§ **BRIEF**: The records are given next. Repeat each one exactly.

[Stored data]

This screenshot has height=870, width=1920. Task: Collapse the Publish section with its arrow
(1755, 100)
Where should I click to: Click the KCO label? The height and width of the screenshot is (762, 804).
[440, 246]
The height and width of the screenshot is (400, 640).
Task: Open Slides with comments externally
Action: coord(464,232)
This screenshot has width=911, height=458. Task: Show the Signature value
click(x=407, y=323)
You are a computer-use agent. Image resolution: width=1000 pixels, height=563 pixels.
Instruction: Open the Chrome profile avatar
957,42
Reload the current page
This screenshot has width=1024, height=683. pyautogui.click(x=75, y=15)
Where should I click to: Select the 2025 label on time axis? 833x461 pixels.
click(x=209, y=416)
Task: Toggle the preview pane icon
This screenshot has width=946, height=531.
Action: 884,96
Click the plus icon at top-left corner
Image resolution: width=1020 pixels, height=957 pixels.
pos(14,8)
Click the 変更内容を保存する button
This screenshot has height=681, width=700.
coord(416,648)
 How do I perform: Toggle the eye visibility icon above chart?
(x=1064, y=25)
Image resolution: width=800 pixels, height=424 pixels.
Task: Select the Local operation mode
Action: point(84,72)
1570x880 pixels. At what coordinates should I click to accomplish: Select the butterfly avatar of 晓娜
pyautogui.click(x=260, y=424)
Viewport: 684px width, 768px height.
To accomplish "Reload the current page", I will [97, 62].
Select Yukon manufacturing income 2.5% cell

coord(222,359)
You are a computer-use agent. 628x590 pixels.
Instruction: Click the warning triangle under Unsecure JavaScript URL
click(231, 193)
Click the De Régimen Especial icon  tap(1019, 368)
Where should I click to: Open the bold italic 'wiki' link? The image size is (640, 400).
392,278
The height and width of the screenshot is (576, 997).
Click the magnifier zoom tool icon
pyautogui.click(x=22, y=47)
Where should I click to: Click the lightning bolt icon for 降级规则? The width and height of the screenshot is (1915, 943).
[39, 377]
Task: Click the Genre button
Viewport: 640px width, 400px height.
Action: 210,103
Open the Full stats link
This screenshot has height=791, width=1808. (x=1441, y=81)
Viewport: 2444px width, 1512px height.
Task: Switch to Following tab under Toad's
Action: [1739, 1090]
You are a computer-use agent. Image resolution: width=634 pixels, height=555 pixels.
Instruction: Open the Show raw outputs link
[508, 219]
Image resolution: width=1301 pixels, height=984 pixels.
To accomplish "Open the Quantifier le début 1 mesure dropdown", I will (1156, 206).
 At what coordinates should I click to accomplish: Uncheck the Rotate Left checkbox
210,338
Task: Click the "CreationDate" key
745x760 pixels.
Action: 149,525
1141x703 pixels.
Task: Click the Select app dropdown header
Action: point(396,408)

§ **ANSWER AREA**:
This screenshot has height=870, width=1920. Task: Collapse the Publish section with its arrow
(1755, 100)
Where should I click to: Click the KCO label? The height and width of the screenshot is (762, 804).
[440, 246]
The height and width of the screenshot is (400, 640).
Task: Open Slides with comments externally
Action: coord(464,232)
This screenshot has width=911, height=458. Task: Show the Signature value
click(x=407, y=323)
You are a computer-use agent. Image resolution: width=1000 pixels, height=563 pixels.
Instruction: Open the Chrome profile avatar
957,42
Reload the current page
This screenshot has width=1024, height=683. pyautogui.click(x=75, y=15)
Where should I click to: Select the 2025 label on time axis? 833x461 pixels.
click(x=209, y=416)
Task: Toggle the preview pane icon
This screenshot has width=946, height=531.
Action: 884,96
Click the plus icon at top-left corner
Image resolution: width=1020 pixels, height=957 pixels.
pos(14,8)
Click the 変更内容を保存する button
This screenshot has height=681, width=700.
coord(416,648)
 How do I perform: Toggle the eye visibility icon above chart?
(x=1064, y=25)
Image resolution: width=800 pixels, height=424 pixels.
Task: Select the Local operation mode
Action: point(84,72)
1570x880 pixels. At what coordinates should I click to accomplish: Select the butterfly avatar of 晓娜
pyautogui.click(x=260, y=424)
Viewport: 684px width, 768px height.
To accomplish "Reload the current page", I will [97, 62].
Select Yukon manufacturing income 2.5% cell

coord(222,359)
You are a computer-use agent. 628x590 pixels.
Instruction: Click the warning triangle under Unsecure JavaScript URL
click(231, 193)
Click the De Régimen Especial icon  tap(1019, 368)
Where should I click to: Open the bold italic 'wiki' link? The image size is (640, 400).
392,278
The height and width of the screenshot is (576, 997).
Click the magnifier zoom tool icon
pyautogui.click(x=22, y=47)
Where should I click to: Click the lightning bolt icon for 降级规则? The width and height of the screenshot is (1915, 943).
[39, 377]
Task: Click the Genre button
Viewport: 640px width, 400px height.
Action: 210,103
Open the Full stats link
This screenshot has height=791, width=1808. (x=1441, y=81)
Viewport: 2444px width, 1512px height.
Task: Switch to Following tab under Toad's
Action: [1739, 1090]
You are a computer-use agent. Image resolution: width=634 pixels, height=555 pixels.
Instruction: Open the Show raw outputs link
[508, 219]
Image resolution: width=1301 pixels, height=984 pixels.
To accomplish "Open the Quantifier le début 1 mesure dropdown", I will (1156, 206).
 At what coordinates should I click to accomplish: Uncheck the Rotate Left checkbox
210,338
Task: Click the "CreationDate" key
745x760 pixels.
Action: 149,525
1141x703 pixels.
Task: Click the Select app dropdown header
Action: point(396,408)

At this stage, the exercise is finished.